トヨタとしては、いつまでもこの種類株式が残っていても困る場合があるので、トヨタには、種類株式を保有者(株主)から買い取る権利が付与されています。普通株式に転換は、株主だけに付与された権利です。トヨタが一方的に普通株式に転換するということはありません。トヨタが決められるのは、発行価格(元本)での買い取りです。

 投資家から見た場合、これを5年社債だと考えると年0.5%から2.5%のちょうど真ん中の1.5%利率がついた社債だと考えられます(本当は、利息の現在価値で比較する必要がありますが、ここではそれは考えません)。トヨタのような格付けの高い(S&PでAA-)会社の劣後債(株式に近い社債)と考えた場合、1年前の状況では高い利率であったと思います。昨年11月に発行されたソフトバンク(S&PでBB+)の7年無担保社債は2.13%でした。このトヨタの種類株式を5年ではなく7年持っていると単純平均で1.7%の利率になり、さらに長く持っていたら通算利率は2.5%に近づきます。

 忘れてはいけないのは、これは普通株式への転換条件付きの株式ですので、株式取得の5年目以降に発行価格に比べて株価が高くなっているようだと、上述したように普通株式に転換して売却益が得られる可能性も秘めているというプラスもあります。発表直後に申し込みが殺到したのも納得できます。

 ちなみに、「AA型」種類株式という名称はトヨタが付けた名称であり、AA型はどんな型なのか法律で決まっているわけではありません。A種、第一種などという呼称もあります。

2. 長引いた昨年の株主総会

 種類株式を発行するためには、定款の定めが必要です。このため、種類株式を発行する会社は、定款変更を行う必要があります。定款変更には特別決議すなわち、総会出席株主の議決権の3分の2以上の賛成が必要です。このため、普通決議は過半数の賛成で承認されますので、種類株式の導入には一定のハードルがあるのです。

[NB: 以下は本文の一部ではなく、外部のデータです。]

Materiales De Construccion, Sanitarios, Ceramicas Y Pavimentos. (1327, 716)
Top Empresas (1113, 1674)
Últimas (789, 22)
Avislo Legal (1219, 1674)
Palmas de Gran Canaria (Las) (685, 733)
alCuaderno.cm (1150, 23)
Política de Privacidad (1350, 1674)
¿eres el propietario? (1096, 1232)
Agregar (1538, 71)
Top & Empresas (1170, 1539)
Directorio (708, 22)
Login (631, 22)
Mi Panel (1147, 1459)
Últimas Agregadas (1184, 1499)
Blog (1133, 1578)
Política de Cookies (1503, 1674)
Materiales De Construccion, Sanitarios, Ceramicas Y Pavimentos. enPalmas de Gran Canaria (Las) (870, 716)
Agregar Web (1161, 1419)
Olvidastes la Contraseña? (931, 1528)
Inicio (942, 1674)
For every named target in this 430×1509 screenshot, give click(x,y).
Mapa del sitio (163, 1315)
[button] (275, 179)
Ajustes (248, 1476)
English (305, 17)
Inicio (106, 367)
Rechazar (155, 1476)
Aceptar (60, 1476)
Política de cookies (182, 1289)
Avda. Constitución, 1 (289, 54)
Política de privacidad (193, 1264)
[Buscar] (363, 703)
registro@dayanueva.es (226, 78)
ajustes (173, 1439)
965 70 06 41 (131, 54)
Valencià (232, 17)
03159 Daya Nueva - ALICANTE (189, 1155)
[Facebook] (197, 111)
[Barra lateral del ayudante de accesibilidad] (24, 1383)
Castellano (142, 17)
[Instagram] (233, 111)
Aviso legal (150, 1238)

 昨年のトヨタの株主総会は3時間2分かかったそうです。これまで他社が発行したことがないような珍しい発行条件なので、それに対する質問もあったとは思います。それにも増して、このような種類株式には後述するようなコーポレートガバナンス上問題があるという意見や質問が多かったのも確かです。結果として、この定款変更決議には、反対票が24%あったそうです。